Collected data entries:
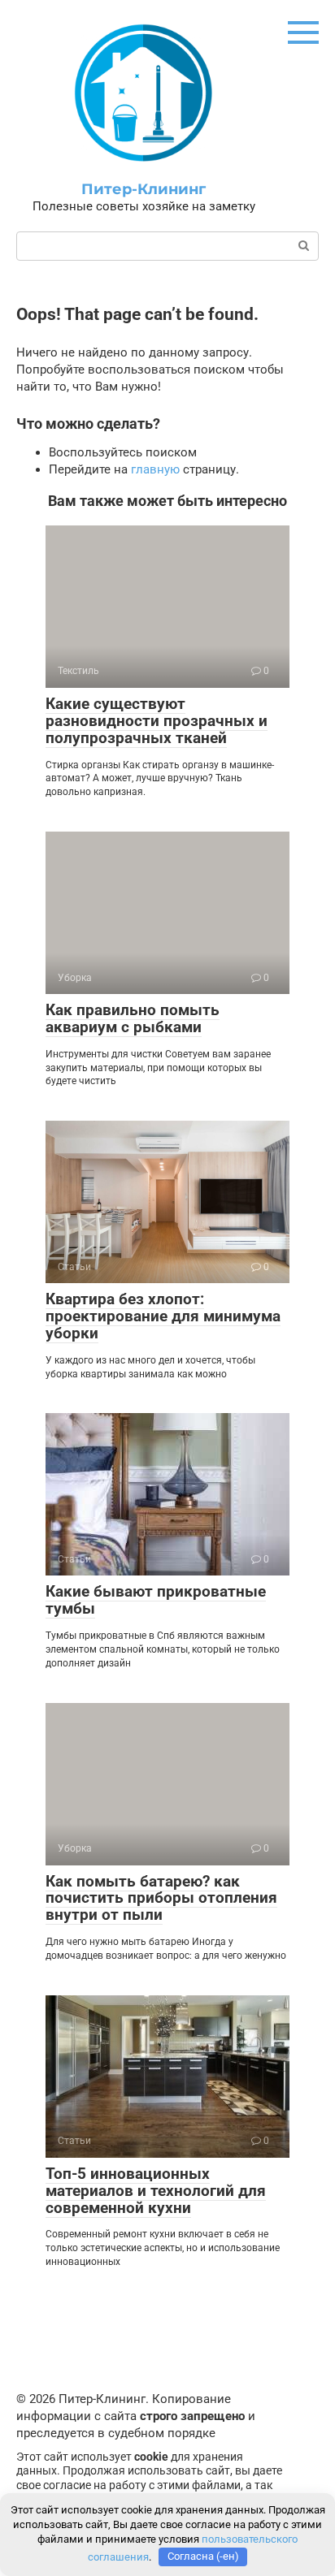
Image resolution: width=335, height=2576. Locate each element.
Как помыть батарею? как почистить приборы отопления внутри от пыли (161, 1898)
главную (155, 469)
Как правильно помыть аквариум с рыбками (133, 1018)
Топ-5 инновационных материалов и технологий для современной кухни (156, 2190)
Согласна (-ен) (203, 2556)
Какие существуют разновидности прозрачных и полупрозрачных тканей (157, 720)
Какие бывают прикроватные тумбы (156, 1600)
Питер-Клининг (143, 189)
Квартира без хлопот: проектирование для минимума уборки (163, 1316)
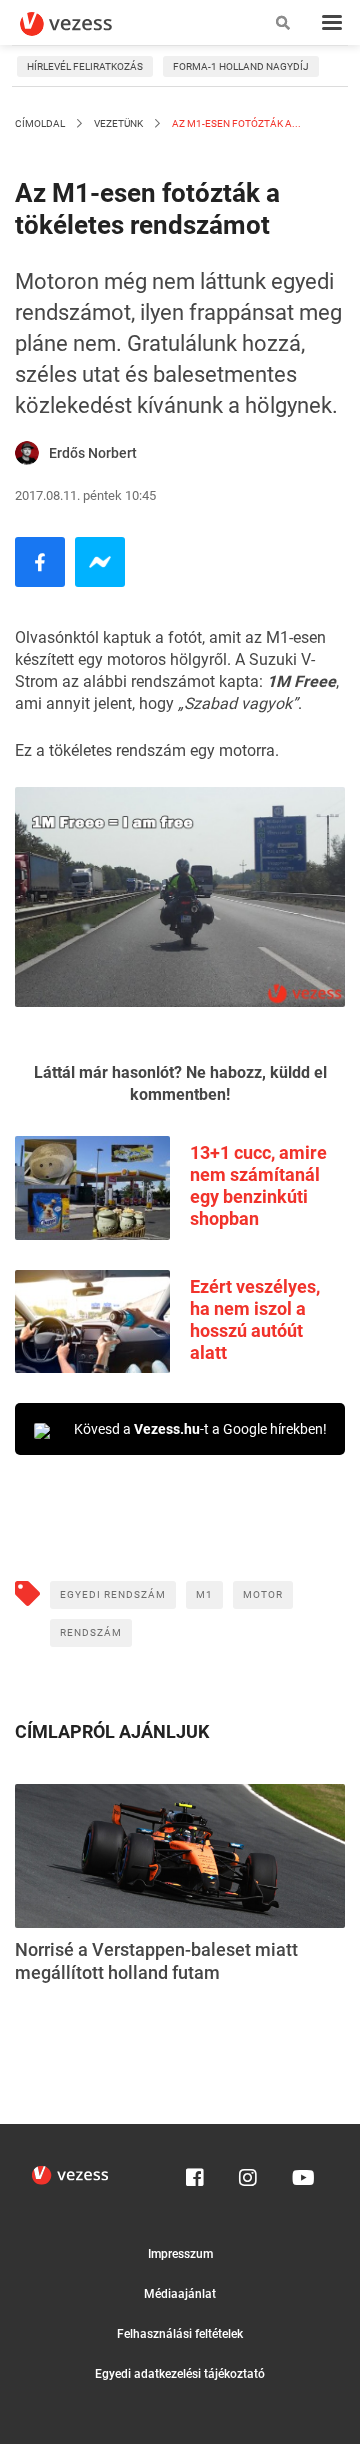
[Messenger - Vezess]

* * *

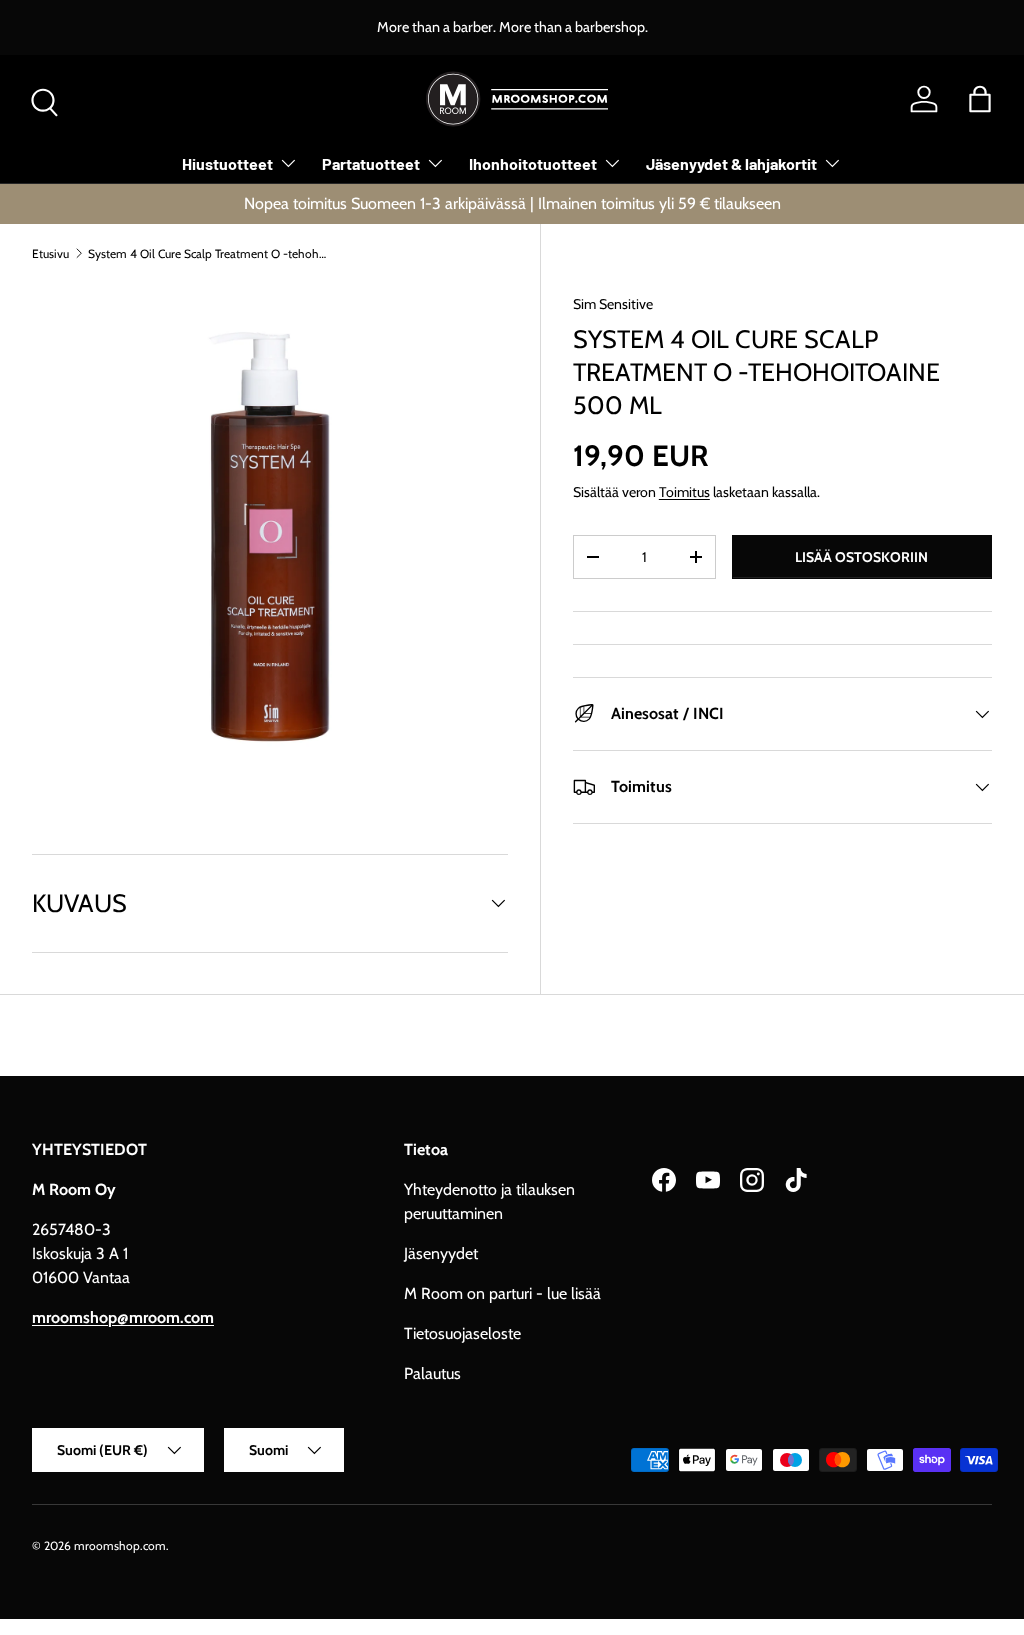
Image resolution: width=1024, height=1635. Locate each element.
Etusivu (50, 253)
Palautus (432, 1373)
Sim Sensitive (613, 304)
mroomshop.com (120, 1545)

Problem to work on |
Read the lines above. Gather those in which the string "width" is found.

Result below |
Image resolution: width=335, height=2576. Locate each element.
Image resolution: width=1024, height=1635. Locate each element.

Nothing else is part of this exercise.